The Product Life Cycle is an important part of the external analysis, part of writing a business plan. A product, like people go through a life cycle. They grow (in sales), then decline and are eventually replaced by another product. This is especially important for companies in that the majority of products will eventually become obsolete as their sales volume and market share become replaced by new and improved products or technology. Bear in mind also that as a product ages its profitability will also generally decline. So as a company if your products are not changed or replaced, sales volume is at risk.
Demand and Technology
To fully understand and utilise the product lifecycle it is helpful to understand the concept of it.

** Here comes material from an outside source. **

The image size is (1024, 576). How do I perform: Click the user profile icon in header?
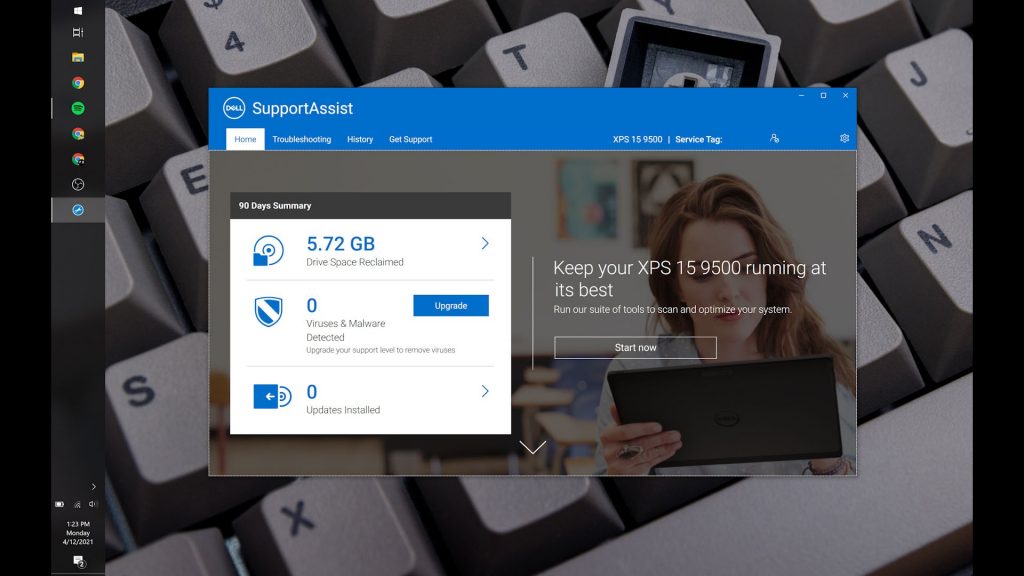(774, 138)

A product exists to provide a solution to meeting a consumer’s need. You must, as a company, decide when you exit one product and move to the new ‘demand technology’.

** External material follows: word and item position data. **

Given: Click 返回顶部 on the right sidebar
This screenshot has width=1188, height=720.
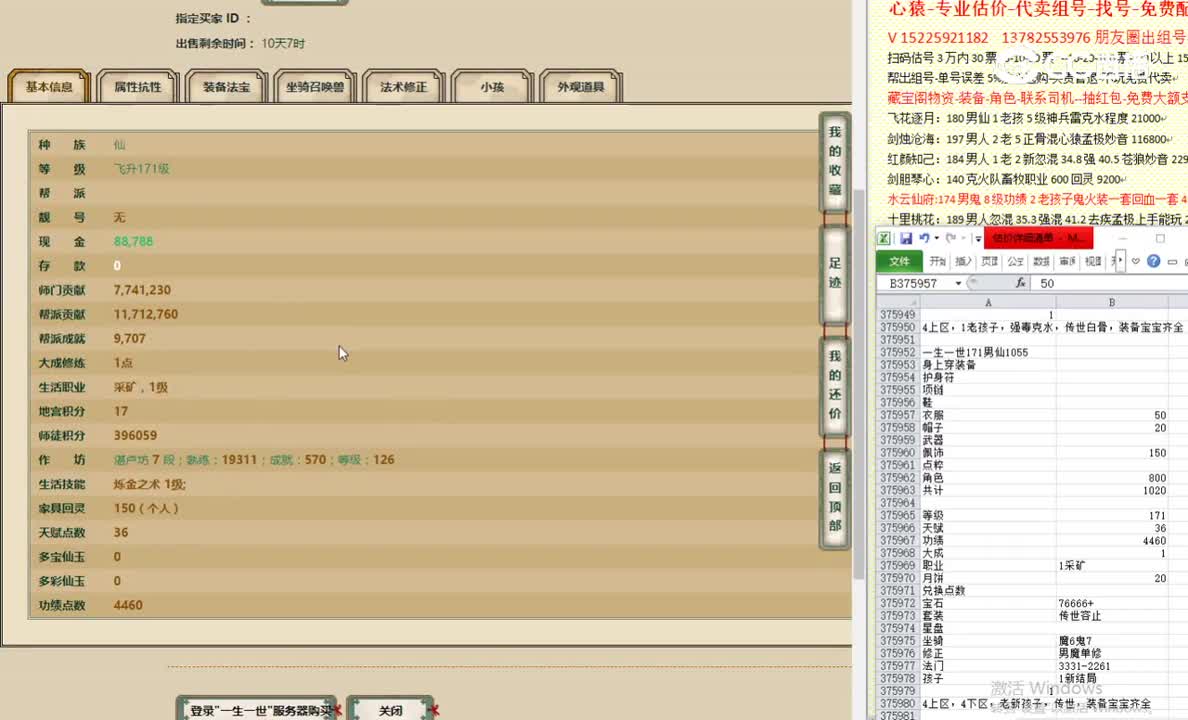Looking at the screenshot, I should (x=834, y=496).
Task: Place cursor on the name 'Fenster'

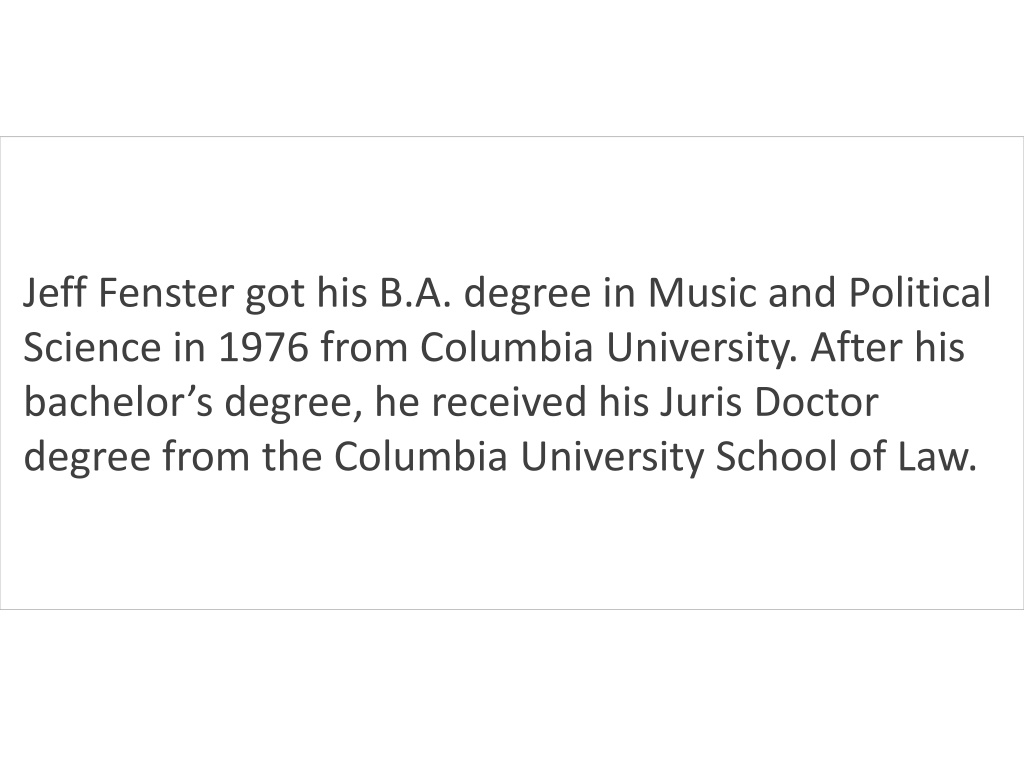Action: click(165, 293)
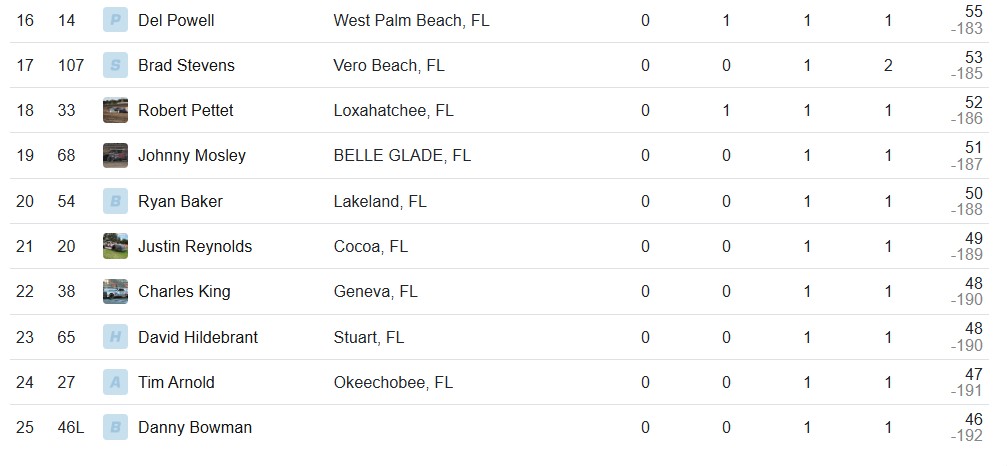The width and height of the screenshot is (1007, 466).
Task: Select the Tim Arnold name link
Action: pos(177,383)
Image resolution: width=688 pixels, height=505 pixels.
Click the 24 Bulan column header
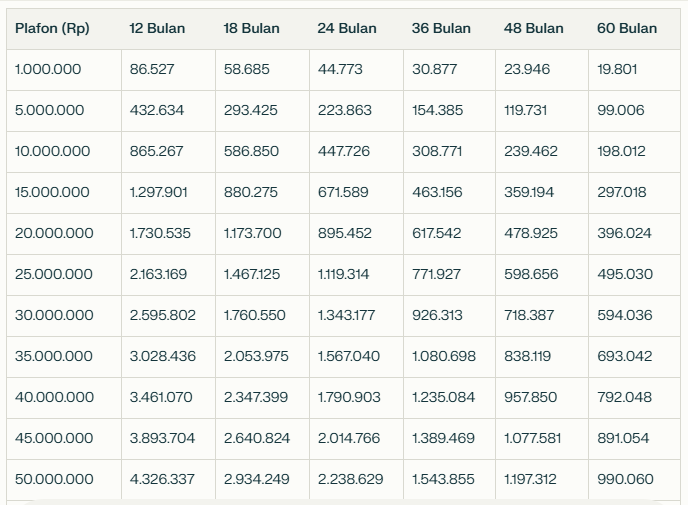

The need for a product is constantly changing and can provide us with a demand life-cycle curve.

From the chart you can see that there is a new demand or consumer need – a Demand Cycle. This demand cycle once it has emerged, grows over a period of time until it reaches maturity and then declines.
A product comes in that will fill that consumer need (See the black new technology line)
As new technology comes in it will start to satisfy that need (See the black new technology line). As that technology starts to ‘slow’ you will see the next advanced product come into play and will eventually bypass the previous technology (see the purple new technology line). So the process continues. If you think how computers have developed over the years since their conception you can appreciate this concept.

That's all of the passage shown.